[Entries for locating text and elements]
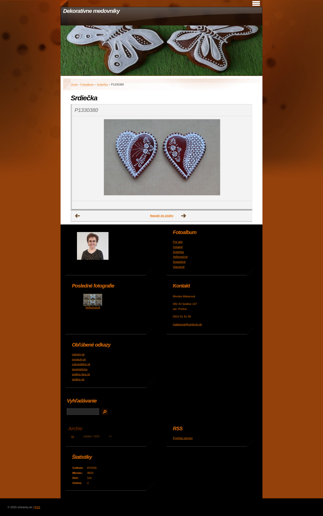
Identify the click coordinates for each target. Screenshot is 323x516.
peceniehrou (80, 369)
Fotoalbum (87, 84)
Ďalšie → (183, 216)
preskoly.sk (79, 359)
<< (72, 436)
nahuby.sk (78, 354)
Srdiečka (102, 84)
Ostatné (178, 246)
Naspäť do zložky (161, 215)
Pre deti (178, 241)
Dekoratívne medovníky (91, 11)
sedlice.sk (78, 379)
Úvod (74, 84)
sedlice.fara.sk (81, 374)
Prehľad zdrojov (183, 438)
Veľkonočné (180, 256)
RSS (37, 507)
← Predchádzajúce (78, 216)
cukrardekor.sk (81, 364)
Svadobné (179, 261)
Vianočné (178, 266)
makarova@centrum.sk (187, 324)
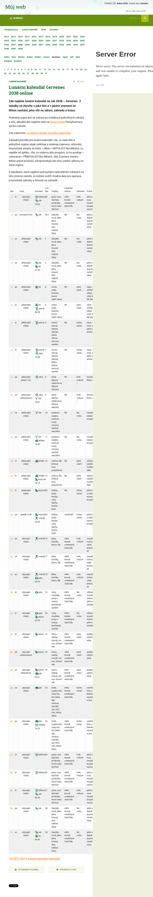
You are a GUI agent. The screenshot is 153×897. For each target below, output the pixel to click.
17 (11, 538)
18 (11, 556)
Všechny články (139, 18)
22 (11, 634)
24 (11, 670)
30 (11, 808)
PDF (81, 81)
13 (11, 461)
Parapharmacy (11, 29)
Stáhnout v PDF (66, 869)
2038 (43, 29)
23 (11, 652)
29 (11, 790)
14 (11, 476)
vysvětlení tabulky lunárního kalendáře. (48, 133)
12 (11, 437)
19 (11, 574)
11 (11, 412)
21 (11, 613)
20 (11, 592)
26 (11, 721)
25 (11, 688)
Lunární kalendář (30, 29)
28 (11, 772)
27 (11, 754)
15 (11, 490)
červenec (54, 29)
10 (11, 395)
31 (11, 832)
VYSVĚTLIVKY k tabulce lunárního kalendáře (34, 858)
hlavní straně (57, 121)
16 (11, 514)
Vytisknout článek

--

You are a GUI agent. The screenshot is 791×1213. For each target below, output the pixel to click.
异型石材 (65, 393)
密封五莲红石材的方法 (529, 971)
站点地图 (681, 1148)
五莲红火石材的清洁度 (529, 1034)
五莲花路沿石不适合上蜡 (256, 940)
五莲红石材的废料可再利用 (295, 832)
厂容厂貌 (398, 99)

■ TASK TO COMPLETE
Format the rows from the line with "Všechny články (139, 18)" to the line with "Lunární kalendář (30, 29)" as a JSON list of strings, one string per line, with blank lines omitted.

■ EXERCISE SOLUTION
[
  "Všechny články (139, 18)",
  "22 (11, 634)",
  "24 (11, 670)",
  "30 (11, 808)",
  "PDF (81, 81)",
  "13 (11, 461)",
  "Parapharmacy (11, 29)",
  "Stáhnout v PDF (66, 869)",
  "2038 (43, 29)",
  "23 (11, 652)",
  "29 (11, 790)",
  "14 (11, 476)",
  "vysvětlení tabulky lunárního kalendáře. (48, 133)",
  "12 (11, 437)",
  "19 (11, 574)",
  "11 (11, 412)",
  "21 (11, 613)",
  "20 (11, 592)",
  "26 (11, 721)",
  "25 (11, 688)",
  "Lunární kalendář (30, 29)"
]